* **Given information**
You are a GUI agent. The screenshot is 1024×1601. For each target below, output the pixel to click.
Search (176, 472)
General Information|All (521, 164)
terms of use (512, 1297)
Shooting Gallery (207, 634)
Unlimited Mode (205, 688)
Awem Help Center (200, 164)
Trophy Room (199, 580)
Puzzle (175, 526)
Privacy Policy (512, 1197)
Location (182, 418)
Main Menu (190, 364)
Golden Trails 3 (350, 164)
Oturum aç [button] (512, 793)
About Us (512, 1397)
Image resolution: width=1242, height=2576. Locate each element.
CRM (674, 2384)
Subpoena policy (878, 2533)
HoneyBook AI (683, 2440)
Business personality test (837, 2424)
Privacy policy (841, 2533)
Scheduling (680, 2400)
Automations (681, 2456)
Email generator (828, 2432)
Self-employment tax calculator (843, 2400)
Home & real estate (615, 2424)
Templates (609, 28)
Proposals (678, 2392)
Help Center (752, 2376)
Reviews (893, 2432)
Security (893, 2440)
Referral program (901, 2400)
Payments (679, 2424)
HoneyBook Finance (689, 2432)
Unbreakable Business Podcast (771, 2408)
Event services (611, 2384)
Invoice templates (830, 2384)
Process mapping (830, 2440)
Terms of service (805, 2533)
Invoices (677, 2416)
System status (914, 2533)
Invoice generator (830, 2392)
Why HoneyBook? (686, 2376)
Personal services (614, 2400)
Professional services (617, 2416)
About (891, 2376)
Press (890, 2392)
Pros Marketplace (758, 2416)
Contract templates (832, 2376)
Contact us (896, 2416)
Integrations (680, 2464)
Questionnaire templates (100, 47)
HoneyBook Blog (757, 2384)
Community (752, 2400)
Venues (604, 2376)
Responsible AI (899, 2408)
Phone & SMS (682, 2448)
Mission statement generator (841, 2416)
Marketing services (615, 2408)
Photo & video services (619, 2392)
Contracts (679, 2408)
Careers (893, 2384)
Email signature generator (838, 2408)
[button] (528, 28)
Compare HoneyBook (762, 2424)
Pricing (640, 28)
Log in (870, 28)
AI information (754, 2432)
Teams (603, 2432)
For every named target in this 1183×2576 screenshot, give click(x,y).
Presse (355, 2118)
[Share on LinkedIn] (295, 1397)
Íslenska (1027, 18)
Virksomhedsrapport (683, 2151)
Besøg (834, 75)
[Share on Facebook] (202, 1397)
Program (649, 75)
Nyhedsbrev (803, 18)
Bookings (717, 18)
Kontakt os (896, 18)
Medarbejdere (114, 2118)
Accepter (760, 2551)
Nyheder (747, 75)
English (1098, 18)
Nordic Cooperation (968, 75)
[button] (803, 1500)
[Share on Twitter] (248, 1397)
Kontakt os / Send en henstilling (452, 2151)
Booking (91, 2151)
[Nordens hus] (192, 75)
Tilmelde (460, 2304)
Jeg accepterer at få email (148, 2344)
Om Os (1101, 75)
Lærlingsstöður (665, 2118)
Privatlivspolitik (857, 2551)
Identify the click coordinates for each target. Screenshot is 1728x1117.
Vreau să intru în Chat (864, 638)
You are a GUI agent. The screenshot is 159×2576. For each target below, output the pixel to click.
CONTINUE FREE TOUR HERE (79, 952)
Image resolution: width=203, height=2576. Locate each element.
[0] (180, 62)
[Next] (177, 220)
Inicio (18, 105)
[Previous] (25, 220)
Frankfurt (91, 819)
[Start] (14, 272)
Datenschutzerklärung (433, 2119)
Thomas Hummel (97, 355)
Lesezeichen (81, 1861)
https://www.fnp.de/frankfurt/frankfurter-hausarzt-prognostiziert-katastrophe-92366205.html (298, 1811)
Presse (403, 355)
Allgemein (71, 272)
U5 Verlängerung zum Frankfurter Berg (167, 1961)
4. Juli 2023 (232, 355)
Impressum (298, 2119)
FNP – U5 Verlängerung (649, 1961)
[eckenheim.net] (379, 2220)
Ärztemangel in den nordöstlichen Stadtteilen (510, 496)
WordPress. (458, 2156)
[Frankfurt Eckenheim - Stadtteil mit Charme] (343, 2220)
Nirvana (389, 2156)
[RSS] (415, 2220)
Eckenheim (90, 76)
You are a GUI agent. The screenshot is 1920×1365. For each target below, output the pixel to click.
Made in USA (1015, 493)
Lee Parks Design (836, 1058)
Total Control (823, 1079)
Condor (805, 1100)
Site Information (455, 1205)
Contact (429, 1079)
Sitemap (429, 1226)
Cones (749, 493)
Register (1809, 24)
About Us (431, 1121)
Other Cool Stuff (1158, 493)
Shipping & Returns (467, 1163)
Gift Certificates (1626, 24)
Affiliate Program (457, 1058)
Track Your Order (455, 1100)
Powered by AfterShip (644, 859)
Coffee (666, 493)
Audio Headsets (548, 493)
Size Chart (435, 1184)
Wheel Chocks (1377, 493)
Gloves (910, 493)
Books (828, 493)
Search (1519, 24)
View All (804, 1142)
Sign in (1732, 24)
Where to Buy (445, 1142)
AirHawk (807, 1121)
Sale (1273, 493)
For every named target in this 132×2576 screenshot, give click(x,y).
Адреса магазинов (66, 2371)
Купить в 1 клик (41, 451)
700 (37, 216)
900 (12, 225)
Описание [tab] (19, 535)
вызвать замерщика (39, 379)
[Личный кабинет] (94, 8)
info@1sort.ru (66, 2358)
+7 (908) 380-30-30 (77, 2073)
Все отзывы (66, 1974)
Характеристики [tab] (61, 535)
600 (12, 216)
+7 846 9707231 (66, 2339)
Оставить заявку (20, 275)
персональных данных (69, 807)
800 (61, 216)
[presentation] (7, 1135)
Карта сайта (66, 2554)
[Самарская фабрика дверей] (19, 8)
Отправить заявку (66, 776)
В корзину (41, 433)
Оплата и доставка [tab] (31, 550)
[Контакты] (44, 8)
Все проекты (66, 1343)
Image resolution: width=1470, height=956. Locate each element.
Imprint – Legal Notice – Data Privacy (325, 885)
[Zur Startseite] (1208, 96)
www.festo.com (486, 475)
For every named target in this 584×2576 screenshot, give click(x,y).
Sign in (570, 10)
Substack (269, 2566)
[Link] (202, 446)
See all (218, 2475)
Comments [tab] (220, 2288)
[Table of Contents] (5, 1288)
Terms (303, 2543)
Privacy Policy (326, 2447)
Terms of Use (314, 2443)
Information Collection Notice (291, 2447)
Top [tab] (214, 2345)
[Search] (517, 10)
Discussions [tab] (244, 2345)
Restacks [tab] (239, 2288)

* **Aim of the task**
Quote the listing in full, please, keeping every line exact.

* **Answer to the exercise**
You are a GUI agent. The screenshot is 1024×1601. For each target below, output the pixel to click.
Search (176, 472)
General Information|All (521, 164)
terms of use (512, 1297)
Shooting Gallery (207, 634)
Unlimited Mode (205, 688)
Awem Help Center (200, 164)
Trophy Room (199, 580)
Puzzle (175, 526)
Privacy Policy (512, 1197)
Location (182, 418)
Main Menu (190, 364)
Golden Trails 3 (350, 164)
Oturum aç [button] (512, 793)
About Us (512, 1397)
Image resolution: width=1242, height=2576. Locate each element.
CRM (674, 2384)
Subpoena policy (878, 2533)
HoneyBook AI (683, 2440)
Business personality test (837, 2424)
Privacy policy (841, 2533)
Scheduling (680, 2400)
Automations (681, 2456)
Email generator (828, 2432)
Self-employment tax calculator (843, 2400)
Home & real estate (615, 2424)
Templates (609, 28)
Proposals (678, 2392)
Help Center (752, 2376)
Reviews (893, 2432)
Security (893, 2440)
Referral program (901, 2400)
Payments (679, 2424)
HoneyBook Finance (689, 2432)
Unbreakable Business Podcast (771, 2408)
Event services (611, 2384)
Invoice templates (830, 2384)
Process mapping (830, 2440)
Terms of service (805, 2533)
Invoices (677, 2416)
System status (914, 2533)
Invoice generator (830, 2392)
Why HoneyBook? (686, 2376)
Personal services (614, 2400)
Professional services (617, 2416)
About (891, 2376)
Press (890, 2392)
Pros Marketplace (758, 2416)
Contract templates (832, 2376)
Contact us (896, 2416)
Integrations (680, 2464)
Questionnaire templates (100, 47)
HoneyBook Blog (757, 2384)
Community (752, 2400)
Venues (604, 2376)
Responsible AI (899, 2408)
Phone & SMS (682, 2448)
Mission statement generator (841, 2416)
Marketing services (615, 2408)
Photo & video services (619, 2392)
Contracts (679, 2408)
Careers (893, 2384)
Email signature generator (838, 2408)
[button] (528, 28)
Compare HoneyBook (762, 2424)
Pricing (640, 28)
Log in (870, 28)
AI information (754, 2432)
Teams (603, 2432)
For every named target in this 1183×2576 screenshot, give click(x,y).
Presse (355, 2118)
[Share on LinkedIn] (295, 1397)
Íslenska (1027, 18)
Virksomhedsrapport (683, 2151)
Besøg (834, 75)
[Share on Facebook] (202, 1397)
Program (649, 75)
Nyhedsbrev (803, 18)
Bookings (717, 18)
Kontakt os (896, 18)
Medarbejdere (114, 2118)
Accepter (760, 2551)
Nyheder (747, 75)
English (1098, 18)
Nordic Cooperation (968, 75)
[button] (803, 1500)
[Share on Twitter] (248, 1397)
Kontakt os / Send en henstilling (452, 2151)
Booking (91, 2151)
[Nordens hus] (192, 75)
Tilmelde (460, 2304)
Jeg accepterer at få email (148, 2344)
Om Os (1101, 75)
Lærlingsstöður (665, 2118)
Privatlivspolitik (857, 2551)
Identify the click coordinates for each target. Screenshot is 1728x1117.
Vreau să intru în Chat (864, 638)
You are a GUI agent. The screenshot is 159×2576. For each target below, output the pixel to click.
CONTINUE FREE TOUR HERE (79, 952)
Image resolution: width=203, height=2576. Locate each element.
[0] (180, 62)
[Next] (177, 220)
Inicio (18, 105)
[Previous] (25, 220)
Frankfurt (91, 819)
[Start] (14, 272)
Datenschutzerklärung (433, 2119)
Thomas Hummel (97, 355)
Lesezeichen (81, 1861)
https://www.fnp.de/frankfurt/frankfurter-hausarzt-prognostiziert-katastrophe-92366205.html (298, 1811)
Presse (403, 355)
Allgemein (71, 272)
U5 Verlängerung zum Frankfurter Berg (167, 1961)
4. Juli 2023 (232, 355)
Impressum (298, 2119)
FNP – U5 Verlängerung (649, 1961)
[eckenheim.net] (379, 2220)
Ärztemangel in den nordöstlichen Stadtteilen (510, 496)
WordPress. (458, 2156)
[Frankfurt Eckenheim - Stadtteil mit Charme] (343, 2220)
Nirvana (389, 2156)
[RSS] (415, 2220)
Eckenheim (90, 76)
You are a GUI agent. The screenshot is 1920×1365. For each target below, output the pixel to click.
Made in USA (1015, 493)
Lee Parks Design (836, 1058)
Total Control (823, 1079)
Condor (805, 1100)
Site Information (455, 1205)
Contact (429, 1079)
Sitemap (429, 1226)
Cones (749, 493)
Register (1809, 24)
About Us (431, 1121)
Other Cool Stuff (1158, 493)
Shipping & Returns (467, 1163)
Gift Certificates (1626, 24)
Affiliate Program (457, 1058)
Track Your Order (455, 1100)
Powered by AfterShip (644, 859)
Coffee (666, 493)
Audio Headsets (548, 493)
Size Chart (435, 1184)
Wheel Chocks (1377, 493)
Gloves (910, 493)
Books (828, 493)
Search (1519, 24)
View All (804, 1142)
Sign in (1732, 24)
Where to Buy (445, 1142)
AirHawk (807, 1121)
Sale (1273, 493)
For every named target in this 132×2576 screenshot, give click(x,y).
Адреса магазинов (66, 2371)
Купить в 1 клик (41, 451)
700 (37, 216)
900 (12, 225)
Описание [tab] (19, 535)
вызвать замерщика (39, 379)
[Личный кабинет] (94, 8)
info@1sort.ru (66, 2358)
+7 (908) 380-30-30 (77, 2073)
Все отзывы (66, 1974)
Характеристики [tab] (61, 535)
600 (12, 216)
+7 846 9707231 (66, 2339)
Оставить заявку (20, 275)
персональных данных (69, 807)
800 (61, 216)
[presentation] (7, 1135)
Карта сайта (66, 2554)
[Самарская фабрика дверей] (19, 8)
Отправить заявку (66, 776)
В корзину (41, 433)
Оплата и доставка [tab] (31, 550)
[Контакты] (44, 8)
Все проекты (66, 1343)
Image resolution: width=1470, height=956. Locate each element.
Imprint – Legal Notice – Data Privacy (325, 885)
[Zur Startseite] (1208, 96)
www.festo.com (486, 475)
For every named target in this 584×2576 screenshot, give click(x,y).
Sign in (570, 10)
Substack (269, 2566)
[Link] (202, 446)
See all (218, 2475)
Comments [tab] (220, 2288)
[Table of Contents] (5, 1288)
Terms (303, 2543)
Privacy Policy (326, 2447)
Terms of Use (314, 2443)
Information Collection Notice (291, 2447)
Top [tab] (214, 2345)
[Search] (517, 10)
Discussions [tab] (244, 2345)
Restacks [tab] (239, 2288)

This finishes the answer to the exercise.